This review led us to reconsider the concept of mechanism within the realist approach by confronting the theoretical stance of its proponents to the practical one of its users. This resulted in a clearer, more precise definition of the concept of mechanism which may in turn trigger further improvements in the way the realist approach is applied in evaluative practice in public health and potentially beyond.

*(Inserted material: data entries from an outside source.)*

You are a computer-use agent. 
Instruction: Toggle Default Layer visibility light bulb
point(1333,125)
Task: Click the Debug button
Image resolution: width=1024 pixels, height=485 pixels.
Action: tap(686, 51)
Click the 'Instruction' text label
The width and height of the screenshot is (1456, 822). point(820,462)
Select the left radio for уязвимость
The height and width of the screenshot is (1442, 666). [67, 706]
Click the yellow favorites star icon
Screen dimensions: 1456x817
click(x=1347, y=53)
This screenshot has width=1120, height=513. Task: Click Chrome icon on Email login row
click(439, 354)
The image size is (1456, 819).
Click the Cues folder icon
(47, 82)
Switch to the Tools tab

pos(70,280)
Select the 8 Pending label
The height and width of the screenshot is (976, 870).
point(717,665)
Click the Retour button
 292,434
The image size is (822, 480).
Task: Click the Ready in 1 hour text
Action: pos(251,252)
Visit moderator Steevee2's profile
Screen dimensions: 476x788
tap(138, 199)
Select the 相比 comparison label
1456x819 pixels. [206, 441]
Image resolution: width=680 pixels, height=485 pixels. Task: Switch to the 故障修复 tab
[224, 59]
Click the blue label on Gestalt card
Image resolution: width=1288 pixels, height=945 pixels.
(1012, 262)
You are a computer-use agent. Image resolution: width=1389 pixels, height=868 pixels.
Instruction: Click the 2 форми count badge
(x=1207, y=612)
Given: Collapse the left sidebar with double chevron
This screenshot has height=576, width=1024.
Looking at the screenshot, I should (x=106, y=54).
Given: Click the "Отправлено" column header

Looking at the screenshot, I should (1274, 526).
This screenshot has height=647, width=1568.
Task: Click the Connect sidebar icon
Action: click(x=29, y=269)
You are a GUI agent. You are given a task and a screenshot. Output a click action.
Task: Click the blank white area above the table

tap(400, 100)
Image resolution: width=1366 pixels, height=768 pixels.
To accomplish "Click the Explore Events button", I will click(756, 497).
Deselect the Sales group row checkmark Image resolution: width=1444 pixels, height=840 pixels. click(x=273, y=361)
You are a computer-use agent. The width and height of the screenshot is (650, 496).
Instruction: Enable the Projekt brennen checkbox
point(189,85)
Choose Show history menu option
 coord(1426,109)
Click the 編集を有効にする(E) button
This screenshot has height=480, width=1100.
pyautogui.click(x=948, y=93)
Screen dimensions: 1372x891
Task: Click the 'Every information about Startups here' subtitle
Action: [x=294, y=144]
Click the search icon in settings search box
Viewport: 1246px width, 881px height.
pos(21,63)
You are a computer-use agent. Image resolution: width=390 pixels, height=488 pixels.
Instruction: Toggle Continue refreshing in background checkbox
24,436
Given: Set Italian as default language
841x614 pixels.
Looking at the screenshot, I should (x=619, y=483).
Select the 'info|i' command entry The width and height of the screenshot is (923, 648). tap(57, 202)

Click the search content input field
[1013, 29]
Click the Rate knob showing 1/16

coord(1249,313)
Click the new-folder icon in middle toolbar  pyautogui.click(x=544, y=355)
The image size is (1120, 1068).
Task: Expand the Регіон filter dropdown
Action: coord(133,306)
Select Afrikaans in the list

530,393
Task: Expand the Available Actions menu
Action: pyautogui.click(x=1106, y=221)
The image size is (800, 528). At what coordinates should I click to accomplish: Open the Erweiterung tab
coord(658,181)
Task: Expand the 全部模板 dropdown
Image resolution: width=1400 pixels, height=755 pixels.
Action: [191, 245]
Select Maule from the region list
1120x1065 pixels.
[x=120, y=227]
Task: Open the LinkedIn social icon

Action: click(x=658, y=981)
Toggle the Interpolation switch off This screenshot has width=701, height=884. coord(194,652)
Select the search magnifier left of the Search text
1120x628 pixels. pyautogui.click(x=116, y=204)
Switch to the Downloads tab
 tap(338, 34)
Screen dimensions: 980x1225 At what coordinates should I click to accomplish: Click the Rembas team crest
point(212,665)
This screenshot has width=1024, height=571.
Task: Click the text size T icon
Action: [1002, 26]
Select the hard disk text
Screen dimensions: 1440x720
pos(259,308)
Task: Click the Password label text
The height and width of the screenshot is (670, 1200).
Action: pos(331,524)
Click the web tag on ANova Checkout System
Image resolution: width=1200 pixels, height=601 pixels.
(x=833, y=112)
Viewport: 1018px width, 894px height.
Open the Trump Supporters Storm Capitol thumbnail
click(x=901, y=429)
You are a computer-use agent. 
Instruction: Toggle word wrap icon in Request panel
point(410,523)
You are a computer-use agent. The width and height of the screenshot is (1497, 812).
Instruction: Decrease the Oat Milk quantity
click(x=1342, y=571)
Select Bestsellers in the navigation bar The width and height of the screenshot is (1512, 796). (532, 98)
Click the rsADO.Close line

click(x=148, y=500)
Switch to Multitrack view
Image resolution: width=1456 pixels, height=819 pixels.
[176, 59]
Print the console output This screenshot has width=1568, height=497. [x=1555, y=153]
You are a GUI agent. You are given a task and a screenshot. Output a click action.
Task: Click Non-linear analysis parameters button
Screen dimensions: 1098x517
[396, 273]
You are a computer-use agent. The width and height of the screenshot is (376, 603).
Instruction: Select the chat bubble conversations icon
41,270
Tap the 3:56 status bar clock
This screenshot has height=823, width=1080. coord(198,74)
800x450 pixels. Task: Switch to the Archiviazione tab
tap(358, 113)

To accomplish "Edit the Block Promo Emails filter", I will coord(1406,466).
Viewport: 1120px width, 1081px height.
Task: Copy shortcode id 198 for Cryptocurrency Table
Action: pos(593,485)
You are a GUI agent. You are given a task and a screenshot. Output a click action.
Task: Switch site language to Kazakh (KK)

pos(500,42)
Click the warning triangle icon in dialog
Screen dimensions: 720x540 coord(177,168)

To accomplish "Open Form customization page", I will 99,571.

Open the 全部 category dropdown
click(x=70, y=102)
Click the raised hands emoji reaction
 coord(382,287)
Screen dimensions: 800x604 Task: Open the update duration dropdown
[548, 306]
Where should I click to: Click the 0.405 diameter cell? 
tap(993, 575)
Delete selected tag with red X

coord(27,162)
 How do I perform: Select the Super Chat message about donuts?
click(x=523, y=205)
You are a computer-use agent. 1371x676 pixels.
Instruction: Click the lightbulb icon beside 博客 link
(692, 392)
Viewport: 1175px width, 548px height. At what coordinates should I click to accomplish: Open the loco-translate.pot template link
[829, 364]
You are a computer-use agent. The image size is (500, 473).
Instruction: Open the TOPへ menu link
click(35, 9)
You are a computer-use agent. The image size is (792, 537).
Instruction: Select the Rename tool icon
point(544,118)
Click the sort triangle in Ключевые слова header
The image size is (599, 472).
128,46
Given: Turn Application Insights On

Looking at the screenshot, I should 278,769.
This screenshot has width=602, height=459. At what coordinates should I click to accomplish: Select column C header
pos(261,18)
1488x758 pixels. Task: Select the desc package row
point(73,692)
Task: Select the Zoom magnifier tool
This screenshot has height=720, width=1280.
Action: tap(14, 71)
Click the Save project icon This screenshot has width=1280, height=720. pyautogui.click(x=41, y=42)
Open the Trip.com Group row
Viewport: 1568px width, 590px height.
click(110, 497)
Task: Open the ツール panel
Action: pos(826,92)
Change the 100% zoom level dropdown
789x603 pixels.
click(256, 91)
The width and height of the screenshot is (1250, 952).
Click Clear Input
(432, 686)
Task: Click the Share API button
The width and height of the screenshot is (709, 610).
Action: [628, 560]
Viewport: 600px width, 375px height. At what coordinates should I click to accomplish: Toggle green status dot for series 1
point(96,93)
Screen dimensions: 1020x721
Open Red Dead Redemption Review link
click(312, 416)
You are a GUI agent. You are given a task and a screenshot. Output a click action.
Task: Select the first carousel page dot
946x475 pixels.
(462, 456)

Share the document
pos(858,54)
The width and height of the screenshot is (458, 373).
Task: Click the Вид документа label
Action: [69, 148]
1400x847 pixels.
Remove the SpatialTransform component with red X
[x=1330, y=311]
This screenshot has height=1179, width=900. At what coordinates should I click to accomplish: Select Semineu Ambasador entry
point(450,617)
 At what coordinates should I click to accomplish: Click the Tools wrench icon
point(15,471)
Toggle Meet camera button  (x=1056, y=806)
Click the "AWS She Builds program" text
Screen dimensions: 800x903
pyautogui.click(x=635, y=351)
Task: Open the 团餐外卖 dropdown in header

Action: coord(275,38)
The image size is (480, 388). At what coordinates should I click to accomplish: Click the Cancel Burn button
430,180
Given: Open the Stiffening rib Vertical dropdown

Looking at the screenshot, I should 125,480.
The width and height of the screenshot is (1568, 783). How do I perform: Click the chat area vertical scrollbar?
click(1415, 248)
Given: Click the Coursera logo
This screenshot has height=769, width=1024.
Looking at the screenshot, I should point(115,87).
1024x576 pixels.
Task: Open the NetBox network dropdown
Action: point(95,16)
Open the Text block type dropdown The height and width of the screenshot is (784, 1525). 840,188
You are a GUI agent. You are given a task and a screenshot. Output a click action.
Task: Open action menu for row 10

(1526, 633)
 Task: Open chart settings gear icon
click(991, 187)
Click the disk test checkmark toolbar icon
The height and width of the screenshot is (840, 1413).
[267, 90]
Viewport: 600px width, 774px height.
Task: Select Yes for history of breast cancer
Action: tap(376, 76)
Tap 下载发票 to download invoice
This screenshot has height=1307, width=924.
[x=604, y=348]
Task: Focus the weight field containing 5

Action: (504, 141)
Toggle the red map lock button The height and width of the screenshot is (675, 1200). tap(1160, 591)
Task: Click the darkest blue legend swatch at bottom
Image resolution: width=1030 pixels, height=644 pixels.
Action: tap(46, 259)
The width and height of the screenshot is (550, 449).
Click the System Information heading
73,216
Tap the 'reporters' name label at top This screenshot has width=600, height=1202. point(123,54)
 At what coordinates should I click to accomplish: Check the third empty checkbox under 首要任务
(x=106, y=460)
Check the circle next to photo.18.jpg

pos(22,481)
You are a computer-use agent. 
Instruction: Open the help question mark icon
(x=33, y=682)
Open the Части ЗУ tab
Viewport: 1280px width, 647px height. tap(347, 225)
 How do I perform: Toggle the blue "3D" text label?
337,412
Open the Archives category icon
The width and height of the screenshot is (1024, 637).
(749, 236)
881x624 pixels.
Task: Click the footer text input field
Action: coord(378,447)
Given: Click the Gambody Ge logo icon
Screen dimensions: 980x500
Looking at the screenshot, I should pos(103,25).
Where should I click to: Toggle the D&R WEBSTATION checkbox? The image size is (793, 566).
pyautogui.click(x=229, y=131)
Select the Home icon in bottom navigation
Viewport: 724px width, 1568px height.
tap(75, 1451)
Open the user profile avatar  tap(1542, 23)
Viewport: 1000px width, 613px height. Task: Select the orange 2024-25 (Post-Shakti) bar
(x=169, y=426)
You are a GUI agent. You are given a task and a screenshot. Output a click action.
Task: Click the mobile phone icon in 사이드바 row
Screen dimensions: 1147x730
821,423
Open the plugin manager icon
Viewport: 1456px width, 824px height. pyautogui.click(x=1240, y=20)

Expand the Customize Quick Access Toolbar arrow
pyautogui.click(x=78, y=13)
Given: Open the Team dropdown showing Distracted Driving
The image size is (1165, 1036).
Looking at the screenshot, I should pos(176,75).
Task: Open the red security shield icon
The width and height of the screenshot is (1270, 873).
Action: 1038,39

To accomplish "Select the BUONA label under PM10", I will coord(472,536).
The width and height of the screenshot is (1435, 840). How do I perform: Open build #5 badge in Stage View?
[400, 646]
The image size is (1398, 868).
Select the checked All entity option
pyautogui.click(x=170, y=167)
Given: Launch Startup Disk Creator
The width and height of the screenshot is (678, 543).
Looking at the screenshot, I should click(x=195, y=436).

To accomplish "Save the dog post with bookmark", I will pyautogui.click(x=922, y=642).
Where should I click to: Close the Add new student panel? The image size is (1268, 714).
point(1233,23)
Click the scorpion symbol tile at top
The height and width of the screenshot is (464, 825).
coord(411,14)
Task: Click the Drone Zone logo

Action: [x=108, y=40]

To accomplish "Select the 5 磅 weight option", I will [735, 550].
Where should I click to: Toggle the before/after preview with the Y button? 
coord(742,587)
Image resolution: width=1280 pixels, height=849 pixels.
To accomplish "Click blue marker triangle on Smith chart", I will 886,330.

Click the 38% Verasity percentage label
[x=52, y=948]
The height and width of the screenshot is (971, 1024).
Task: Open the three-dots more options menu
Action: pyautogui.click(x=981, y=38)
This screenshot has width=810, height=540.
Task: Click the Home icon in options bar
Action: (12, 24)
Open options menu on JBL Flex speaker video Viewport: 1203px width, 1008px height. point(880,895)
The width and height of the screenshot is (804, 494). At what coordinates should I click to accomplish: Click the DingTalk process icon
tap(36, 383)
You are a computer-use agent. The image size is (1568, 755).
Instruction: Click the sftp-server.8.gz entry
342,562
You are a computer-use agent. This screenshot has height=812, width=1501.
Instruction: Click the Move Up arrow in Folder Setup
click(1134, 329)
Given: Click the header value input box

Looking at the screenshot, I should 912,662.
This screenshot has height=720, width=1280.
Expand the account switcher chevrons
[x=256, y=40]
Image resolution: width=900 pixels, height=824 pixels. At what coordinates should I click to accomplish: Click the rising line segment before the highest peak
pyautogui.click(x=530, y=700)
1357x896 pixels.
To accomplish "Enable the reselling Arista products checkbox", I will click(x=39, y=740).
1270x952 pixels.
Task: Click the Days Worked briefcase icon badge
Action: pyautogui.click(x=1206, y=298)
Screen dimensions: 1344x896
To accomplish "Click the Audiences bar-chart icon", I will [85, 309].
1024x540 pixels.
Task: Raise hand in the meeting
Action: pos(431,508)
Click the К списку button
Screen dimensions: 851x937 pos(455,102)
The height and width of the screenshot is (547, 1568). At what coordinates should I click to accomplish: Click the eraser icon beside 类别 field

A mechanism is hidden but real, is an element of reasoning and reactions of agents in regard to the resources available in a given context to bring about changes through the implementation of an intervention, and evolves within an open space-time and social system of relationships.
Researchers working in the field of public health interventions evaluation suggest embracing their complex nature [1, 2] and their dynamic within an open system . It is particularly important to understand how the intervention relates to both the individuals involved and the context in which it is implemented with the overarching aim of improving population health and reducing social inequalities in health . Since the 1980s, different approaches arising out of the theory-based evaluation perspective have suggested theorizing the logic of intervention and taking into account the mechanisms through which the intervention produces its outcomes [5–8]. The realist approach, proposed in 1997 by the sociologists Pawson and Tilley , is increasingly attracting attention from researchers in evaluation [10, 11]. Evaluators are called to do more than just demonstrate whether the intervention works, to produce evidence on the way it works (or fails to work) in its reality, on how it produces outcomes, among whom, in what circumstances . Acknowledging the richness of the context, the center of gravity for evaluation research is thus shifted away from causal intervention-outcome interplays to Context-Mechanism-Outcome configuration (CMOc) .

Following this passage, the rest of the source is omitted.